The rise in “covert fashion” didn’t just appear out of left field. The number of concealed-weapon permits rose from five million in 2008 to seven million just last year because of changes to state laws, notes the Gray Lady. After intense lobbying from gun-rights advocates, 37 states now have “shall issue” statues that require the provision of concealed-carry permits if an applicant has no previous criminal history. Several states allow concealed weapons without any kind of permit. In contrast, only eight states were bound by such statutes in 1984, while 15 didn’t allow handgun-carrying at all.
The number of concealed-weapon permits rose from five million in 2008 to seven million last year.
The newspaper spoke to Shawn Thompson, a 35-year-old auto-dealer and gun enthusiast who calls the new threads a “step up” from military and hunting garb. “Most of the clothes I used in the past to hide my sidearm looked pretty sloppy and had my girlfriend complaining about my looks,” he said. “I’m not James Bond or nothing, but these look pretty nice.”
Other businesses honing in on people like Thompson include 5.11 Tactical, which is launching a water-resistant vest with a pistol-stowing “hand-warmer” pocket, and Under Armour, which will be adding a jacket and a plaid shirt with Velcro flaps for easy access and moisture-wicking fabrics to prevent guns from rusting.
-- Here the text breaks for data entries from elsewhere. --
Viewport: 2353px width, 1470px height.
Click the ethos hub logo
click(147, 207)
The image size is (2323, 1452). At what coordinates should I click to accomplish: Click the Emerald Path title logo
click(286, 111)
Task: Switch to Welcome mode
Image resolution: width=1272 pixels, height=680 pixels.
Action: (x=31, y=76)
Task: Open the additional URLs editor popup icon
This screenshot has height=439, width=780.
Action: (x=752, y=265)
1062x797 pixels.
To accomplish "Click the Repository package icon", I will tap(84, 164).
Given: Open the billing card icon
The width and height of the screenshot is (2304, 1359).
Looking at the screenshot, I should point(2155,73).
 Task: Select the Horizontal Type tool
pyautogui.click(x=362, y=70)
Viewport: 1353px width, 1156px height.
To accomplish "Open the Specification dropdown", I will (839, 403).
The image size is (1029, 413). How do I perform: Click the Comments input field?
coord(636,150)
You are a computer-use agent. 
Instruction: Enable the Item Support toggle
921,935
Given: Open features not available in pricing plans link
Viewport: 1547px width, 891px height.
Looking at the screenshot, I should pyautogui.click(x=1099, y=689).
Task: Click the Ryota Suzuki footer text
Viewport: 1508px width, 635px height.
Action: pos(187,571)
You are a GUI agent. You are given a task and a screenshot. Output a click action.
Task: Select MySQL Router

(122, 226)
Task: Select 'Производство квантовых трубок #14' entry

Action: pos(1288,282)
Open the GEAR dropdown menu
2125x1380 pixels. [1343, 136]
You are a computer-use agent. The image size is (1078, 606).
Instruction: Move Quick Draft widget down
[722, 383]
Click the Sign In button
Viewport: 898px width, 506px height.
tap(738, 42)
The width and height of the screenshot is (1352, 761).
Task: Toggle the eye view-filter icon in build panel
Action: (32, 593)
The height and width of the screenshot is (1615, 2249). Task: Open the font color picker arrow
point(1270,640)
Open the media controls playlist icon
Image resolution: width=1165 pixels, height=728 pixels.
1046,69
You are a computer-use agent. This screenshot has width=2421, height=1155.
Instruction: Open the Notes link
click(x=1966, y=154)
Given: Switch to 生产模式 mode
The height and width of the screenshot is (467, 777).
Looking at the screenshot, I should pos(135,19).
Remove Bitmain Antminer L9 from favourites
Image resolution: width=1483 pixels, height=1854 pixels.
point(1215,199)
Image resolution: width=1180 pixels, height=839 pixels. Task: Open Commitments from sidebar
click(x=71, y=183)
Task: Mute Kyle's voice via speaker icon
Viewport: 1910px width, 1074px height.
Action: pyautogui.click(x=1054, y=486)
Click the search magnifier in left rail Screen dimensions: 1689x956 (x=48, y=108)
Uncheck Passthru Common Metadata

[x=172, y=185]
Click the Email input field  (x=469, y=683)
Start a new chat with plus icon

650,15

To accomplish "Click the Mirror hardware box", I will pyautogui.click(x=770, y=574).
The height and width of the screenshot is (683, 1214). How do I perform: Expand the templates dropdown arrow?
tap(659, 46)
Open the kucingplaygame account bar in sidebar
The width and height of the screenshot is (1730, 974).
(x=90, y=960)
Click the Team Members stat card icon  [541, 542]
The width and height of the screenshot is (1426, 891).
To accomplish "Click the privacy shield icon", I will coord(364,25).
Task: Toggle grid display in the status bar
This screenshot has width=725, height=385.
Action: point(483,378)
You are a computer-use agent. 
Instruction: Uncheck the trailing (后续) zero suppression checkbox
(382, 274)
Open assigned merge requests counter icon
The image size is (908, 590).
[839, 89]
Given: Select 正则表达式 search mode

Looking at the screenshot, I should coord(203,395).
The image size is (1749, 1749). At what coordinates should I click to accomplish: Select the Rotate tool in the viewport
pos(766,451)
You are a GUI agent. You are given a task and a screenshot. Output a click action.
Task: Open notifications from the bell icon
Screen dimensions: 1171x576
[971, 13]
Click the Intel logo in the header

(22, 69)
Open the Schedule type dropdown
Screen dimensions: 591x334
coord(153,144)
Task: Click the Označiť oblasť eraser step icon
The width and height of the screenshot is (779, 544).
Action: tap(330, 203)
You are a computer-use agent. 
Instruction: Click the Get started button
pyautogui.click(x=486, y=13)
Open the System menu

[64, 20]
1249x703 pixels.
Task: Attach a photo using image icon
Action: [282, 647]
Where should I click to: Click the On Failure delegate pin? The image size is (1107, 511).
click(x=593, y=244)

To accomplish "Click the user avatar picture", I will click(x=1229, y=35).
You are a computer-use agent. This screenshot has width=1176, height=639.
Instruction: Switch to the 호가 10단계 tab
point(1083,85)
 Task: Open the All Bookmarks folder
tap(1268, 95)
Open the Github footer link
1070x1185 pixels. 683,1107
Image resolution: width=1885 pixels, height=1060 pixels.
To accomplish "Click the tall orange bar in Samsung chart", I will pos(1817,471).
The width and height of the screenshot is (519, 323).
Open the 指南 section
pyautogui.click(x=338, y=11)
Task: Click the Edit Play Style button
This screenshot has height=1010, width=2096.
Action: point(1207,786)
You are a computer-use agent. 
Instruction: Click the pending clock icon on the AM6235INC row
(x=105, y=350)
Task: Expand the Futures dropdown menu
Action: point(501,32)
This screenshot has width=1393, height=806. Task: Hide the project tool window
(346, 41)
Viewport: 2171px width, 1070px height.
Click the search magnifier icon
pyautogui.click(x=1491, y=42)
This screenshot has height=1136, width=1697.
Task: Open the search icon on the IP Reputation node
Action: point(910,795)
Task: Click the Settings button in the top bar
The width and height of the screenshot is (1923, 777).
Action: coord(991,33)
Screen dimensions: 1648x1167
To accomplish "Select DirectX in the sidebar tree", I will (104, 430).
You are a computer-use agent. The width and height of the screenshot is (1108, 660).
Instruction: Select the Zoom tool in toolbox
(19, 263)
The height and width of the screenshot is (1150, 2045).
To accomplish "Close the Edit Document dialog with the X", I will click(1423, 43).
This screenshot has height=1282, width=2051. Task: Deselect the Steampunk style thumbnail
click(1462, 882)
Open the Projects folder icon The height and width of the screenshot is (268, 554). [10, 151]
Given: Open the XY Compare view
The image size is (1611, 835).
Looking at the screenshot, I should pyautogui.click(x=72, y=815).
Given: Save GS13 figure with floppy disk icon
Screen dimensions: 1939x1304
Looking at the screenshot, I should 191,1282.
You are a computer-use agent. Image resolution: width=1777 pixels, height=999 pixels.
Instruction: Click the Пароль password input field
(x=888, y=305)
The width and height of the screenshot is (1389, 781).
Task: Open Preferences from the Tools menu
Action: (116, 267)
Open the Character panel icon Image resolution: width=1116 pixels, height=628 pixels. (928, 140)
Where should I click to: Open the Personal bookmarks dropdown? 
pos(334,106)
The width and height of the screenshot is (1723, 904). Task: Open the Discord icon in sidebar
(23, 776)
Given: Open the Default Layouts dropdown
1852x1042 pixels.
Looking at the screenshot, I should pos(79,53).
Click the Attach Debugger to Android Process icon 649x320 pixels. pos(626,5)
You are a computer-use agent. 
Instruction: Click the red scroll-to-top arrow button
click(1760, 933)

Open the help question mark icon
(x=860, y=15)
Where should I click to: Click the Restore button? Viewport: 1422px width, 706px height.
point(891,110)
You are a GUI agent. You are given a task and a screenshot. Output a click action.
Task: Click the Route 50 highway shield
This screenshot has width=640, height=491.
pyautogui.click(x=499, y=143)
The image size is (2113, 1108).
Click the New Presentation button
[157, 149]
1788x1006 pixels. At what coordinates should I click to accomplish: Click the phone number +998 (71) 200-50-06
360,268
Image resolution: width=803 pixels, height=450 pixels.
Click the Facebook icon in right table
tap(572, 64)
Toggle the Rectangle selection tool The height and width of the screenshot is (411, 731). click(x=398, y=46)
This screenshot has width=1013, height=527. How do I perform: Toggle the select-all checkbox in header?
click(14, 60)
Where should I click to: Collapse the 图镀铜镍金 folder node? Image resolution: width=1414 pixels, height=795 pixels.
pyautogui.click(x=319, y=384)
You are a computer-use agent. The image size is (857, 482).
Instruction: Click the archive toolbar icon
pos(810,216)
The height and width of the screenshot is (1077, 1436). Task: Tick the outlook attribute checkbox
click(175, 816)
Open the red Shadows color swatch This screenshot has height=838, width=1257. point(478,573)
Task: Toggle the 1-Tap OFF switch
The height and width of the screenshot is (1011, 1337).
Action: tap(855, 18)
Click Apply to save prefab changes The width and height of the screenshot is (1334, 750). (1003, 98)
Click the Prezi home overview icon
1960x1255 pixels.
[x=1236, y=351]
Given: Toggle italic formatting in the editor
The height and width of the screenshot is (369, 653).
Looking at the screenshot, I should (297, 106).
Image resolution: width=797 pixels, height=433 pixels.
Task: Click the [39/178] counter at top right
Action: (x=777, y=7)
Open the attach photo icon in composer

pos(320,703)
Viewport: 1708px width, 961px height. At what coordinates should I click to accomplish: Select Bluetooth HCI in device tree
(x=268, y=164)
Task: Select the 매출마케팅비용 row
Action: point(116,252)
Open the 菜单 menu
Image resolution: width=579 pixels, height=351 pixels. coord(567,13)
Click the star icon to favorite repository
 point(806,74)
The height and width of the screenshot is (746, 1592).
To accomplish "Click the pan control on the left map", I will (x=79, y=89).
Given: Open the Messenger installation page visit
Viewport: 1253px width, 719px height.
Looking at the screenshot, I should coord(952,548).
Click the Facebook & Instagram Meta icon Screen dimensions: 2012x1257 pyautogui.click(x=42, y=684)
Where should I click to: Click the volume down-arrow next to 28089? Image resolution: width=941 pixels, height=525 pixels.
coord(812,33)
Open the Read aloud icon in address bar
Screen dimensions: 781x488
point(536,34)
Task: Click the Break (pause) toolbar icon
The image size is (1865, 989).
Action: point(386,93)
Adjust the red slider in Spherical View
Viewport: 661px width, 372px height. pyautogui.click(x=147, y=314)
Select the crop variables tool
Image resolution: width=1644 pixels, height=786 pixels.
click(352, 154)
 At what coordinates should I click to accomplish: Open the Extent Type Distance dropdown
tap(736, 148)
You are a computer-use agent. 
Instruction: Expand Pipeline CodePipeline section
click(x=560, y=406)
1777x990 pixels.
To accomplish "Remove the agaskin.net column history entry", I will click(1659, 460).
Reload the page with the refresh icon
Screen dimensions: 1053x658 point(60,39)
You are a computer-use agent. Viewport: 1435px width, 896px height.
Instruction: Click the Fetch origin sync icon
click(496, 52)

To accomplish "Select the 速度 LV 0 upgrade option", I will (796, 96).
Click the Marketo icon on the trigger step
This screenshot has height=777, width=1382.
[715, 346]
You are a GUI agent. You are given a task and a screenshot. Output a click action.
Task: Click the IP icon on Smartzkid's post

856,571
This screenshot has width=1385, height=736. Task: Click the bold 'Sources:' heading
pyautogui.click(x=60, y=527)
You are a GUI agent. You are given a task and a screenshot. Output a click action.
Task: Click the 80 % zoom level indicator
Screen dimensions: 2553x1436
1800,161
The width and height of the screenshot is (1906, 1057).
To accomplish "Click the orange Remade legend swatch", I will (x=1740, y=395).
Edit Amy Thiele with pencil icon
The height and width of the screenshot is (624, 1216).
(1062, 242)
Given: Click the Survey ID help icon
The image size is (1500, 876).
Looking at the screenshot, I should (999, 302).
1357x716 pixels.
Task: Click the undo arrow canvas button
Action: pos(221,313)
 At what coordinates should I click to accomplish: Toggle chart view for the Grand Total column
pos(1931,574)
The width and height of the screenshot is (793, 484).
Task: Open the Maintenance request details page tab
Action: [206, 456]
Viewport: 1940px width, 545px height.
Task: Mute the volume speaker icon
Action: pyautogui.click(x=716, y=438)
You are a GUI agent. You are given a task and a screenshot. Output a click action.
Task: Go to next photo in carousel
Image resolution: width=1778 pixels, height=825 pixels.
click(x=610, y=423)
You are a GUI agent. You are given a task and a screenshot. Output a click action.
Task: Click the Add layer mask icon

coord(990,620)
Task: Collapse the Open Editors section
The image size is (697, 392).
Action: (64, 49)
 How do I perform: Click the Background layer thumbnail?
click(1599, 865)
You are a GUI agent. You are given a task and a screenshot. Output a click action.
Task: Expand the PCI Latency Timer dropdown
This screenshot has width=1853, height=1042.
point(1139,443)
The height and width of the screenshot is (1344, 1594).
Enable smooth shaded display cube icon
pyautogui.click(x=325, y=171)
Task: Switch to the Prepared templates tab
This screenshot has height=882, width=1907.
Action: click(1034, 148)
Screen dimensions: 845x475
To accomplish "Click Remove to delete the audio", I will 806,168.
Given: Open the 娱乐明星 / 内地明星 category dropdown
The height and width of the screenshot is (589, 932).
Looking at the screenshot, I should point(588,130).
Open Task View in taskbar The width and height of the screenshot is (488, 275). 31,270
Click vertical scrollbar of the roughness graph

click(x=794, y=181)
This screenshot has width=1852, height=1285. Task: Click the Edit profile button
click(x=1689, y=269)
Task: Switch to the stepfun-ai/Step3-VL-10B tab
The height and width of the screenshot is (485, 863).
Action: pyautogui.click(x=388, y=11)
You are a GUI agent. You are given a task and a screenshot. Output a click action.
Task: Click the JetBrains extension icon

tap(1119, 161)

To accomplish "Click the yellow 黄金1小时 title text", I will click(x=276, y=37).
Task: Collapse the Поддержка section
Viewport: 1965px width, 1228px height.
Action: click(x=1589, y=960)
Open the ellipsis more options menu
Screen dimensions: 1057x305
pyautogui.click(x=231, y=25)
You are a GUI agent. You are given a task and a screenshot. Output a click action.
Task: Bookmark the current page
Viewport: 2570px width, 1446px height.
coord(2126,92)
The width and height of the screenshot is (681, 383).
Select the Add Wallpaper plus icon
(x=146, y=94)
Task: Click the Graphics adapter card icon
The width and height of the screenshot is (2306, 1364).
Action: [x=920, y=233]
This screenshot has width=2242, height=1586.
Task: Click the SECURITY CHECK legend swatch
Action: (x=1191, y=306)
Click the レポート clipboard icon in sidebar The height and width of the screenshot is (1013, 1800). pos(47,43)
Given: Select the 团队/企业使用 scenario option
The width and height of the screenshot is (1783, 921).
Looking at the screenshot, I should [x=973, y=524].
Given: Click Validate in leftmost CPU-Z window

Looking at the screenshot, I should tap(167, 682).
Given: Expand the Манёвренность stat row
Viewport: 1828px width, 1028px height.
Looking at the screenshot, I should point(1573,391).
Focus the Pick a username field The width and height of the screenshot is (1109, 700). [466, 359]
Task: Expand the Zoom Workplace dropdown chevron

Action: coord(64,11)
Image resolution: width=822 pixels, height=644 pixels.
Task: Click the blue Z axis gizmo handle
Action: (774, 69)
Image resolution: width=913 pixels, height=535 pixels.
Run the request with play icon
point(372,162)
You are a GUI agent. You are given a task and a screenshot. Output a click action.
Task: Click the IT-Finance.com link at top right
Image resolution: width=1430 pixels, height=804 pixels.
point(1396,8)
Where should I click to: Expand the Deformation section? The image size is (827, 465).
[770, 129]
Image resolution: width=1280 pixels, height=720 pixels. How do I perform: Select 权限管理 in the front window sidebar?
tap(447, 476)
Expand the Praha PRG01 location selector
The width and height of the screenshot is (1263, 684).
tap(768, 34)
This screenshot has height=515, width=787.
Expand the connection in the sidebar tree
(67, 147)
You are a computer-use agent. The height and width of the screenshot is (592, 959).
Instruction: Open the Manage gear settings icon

But although gun owners say they want “maximum uncertainty” on the part of any would-be assailant, weapons experts have found inconclusive evidence that such tactics actually reduce crime. Not that it’s stopping businesses like Woolrich from cashing in on the zeitgeist, however. Allen Forkner, a spokesman for the company, explained it thus: “When someone walks down the street in a button-down and khakis, the bad guy gets a glimmer of fear, wondering: are they packing or not?”
If current projections offer any indication, then odds are that yes, yes they are.